Start of TEXT FOR ANALYSIS

This strategy affords many opportunities for involvement of interested and affected parties in standards development and adoption:

The implementation teams charged with reviewing standards for designation as required national standards under the statute have defined, with significant input from the health care industry, a set of principles for guiding choices for the standards to be adopted by the Secretary. These principles are based on direct specifications in HIPAA and the purpose of the law, principles that are consistent with the regulatory philosophy set forth in Executive Order 12866 and the Paperwork Reduction Act of 1995. To be designated as a HIPAA standard, each standard should:

  1. Improve the efficiency and effectiveness of the health care system by leading to cost reductions for or improvements in benefits from electronic health care transactions.
  2. Meet the needs of the health data standards user community, particularly health care providers, health plans, and health care clearinghouses.
  3. Be consistent and uniform with the other HIPAA standards --their data element definitions and codes and their privacy and security requirements--and, secondarily, with other private and public sector health data standards.
  4. Have low additional development and implementation costs relative to the benefits of using the standard.
  5. Be supported by an ANSI-accredited standards developing organization or other private or public organization that will ensure continuity and efficient updating of the standard over time.
  6. Have timely development, testing, implementation, and updating procedures to achieve administrative simplification benefits faster.
  7. Be technologically independent of the computer platforms and transmission protocols used in electronic transactions, except when they are explicitly part of the standard.

End of TEXT FOR ANALYSIS
Start of RECORD SET

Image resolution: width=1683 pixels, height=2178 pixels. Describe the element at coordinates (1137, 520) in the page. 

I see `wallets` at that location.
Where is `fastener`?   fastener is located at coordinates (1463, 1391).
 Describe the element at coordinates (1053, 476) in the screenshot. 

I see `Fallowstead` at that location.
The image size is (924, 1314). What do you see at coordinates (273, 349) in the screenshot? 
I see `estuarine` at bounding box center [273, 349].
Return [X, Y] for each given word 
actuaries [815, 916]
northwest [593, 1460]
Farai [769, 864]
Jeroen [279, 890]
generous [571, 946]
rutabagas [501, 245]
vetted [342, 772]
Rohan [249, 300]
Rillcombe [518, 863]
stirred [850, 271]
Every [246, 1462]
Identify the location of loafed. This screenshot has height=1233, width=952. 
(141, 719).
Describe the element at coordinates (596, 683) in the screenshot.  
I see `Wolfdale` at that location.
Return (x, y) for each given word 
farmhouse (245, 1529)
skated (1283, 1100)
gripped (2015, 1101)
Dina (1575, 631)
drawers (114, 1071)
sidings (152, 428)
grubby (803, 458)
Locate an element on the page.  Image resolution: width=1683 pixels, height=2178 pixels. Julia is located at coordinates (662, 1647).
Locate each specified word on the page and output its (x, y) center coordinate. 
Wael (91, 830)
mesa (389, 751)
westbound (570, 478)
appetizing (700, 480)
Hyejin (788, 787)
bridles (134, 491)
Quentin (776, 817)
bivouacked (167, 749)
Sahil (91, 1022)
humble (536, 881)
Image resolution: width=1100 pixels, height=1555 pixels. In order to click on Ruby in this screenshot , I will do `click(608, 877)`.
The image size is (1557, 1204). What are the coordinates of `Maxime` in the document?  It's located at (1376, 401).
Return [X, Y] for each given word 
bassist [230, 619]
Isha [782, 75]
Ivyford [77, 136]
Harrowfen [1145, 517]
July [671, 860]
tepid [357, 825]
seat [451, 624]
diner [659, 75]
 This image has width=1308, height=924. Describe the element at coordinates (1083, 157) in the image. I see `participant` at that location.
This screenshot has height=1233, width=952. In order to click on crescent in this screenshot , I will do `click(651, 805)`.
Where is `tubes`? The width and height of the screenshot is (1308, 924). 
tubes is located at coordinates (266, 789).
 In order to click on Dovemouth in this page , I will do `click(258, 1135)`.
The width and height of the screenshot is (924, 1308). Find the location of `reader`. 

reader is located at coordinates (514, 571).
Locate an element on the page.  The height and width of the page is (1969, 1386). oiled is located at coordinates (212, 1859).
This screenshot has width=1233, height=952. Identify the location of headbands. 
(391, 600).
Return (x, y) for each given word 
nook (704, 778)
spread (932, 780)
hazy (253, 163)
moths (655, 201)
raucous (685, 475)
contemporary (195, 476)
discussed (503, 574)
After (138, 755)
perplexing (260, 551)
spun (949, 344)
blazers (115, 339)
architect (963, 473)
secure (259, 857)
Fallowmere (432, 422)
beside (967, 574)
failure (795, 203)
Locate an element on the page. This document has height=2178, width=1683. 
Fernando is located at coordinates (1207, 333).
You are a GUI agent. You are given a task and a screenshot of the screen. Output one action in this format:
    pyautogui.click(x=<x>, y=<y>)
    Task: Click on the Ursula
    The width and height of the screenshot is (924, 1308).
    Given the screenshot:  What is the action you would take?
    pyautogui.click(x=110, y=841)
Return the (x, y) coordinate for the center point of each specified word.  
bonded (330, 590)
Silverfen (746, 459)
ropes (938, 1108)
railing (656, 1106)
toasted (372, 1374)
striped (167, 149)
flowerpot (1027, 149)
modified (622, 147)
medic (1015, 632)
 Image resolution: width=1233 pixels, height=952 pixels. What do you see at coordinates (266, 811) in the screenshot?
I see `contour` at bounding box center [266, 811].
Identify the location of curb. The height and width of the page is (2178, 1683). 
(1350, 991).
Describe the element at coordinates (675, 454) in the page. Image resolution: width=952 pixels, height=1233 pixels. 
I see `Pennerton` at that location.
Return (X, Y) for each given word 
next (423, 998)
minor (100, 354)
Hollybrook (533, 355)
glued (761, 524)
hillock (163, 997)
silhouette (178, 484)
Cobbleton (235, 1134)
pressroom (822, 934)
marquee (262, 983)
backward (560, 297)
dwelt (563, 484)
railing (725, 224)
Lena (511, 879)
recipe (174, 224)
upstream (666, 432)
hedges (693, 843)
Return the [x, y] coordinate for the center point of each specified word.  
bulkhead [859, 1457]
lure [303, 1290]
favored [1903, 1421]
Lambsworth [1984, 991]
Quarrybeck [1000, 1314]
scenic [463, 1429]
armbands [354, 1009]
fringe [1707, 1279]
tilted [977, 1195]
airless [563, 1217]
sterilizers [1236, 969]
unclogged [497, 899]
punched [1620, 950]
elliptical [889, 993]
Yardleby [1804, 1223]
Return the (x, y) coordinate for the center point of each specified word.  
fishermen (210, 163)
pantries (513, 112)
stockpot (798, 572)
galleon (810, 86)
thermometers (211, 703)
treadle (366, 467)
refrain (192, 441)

End of RECORD SET

• _PARTS OF THE EXERCISE_
1. Repeat the part of the HIPAA standards text starting with "1. Improve the" and going on through "health care transactions.".
2. Carry on the HIPAA standards text from the point where it stops.
These rows come from a different source than the text.

• _ANSWER SET_
1.
1. Improve the efficiency and effectiveness of the health care system by leading to cost reductions for or improvements in benefits from electronic health care transactions.

2.
  8. Be precise and unambiguous, but as simple as possible.
  9. Keep data collection and paperwork burdens on users as low as is feasible.
  10. Incorporate flexibility to adapt more easily to changes in the health care infrastructure (such as new services, organizations, and provider types) and information technology.

A master data dictionary providing for common data definitions across the standards selected for implementation under HIPAA will be developed and maintained. We intend for the data element definitions to be precise, unambiguous, and consistently applied. The transaction-specific reports and general reports from the master data dictionary will be readily available to the public. At a minimum, the information presented will include data element names, definitions, and appropriate references to the transactions where they are used.

This proposed rule would establish the standard health care provider identifier and is the first proposed standard under HIPAA. The remaining standards will be grouped, to the extent possible, by subject matter and audience in future regulations. We anticipate publishing several more separate documents to promulgate the remaining standards required under HIPAA.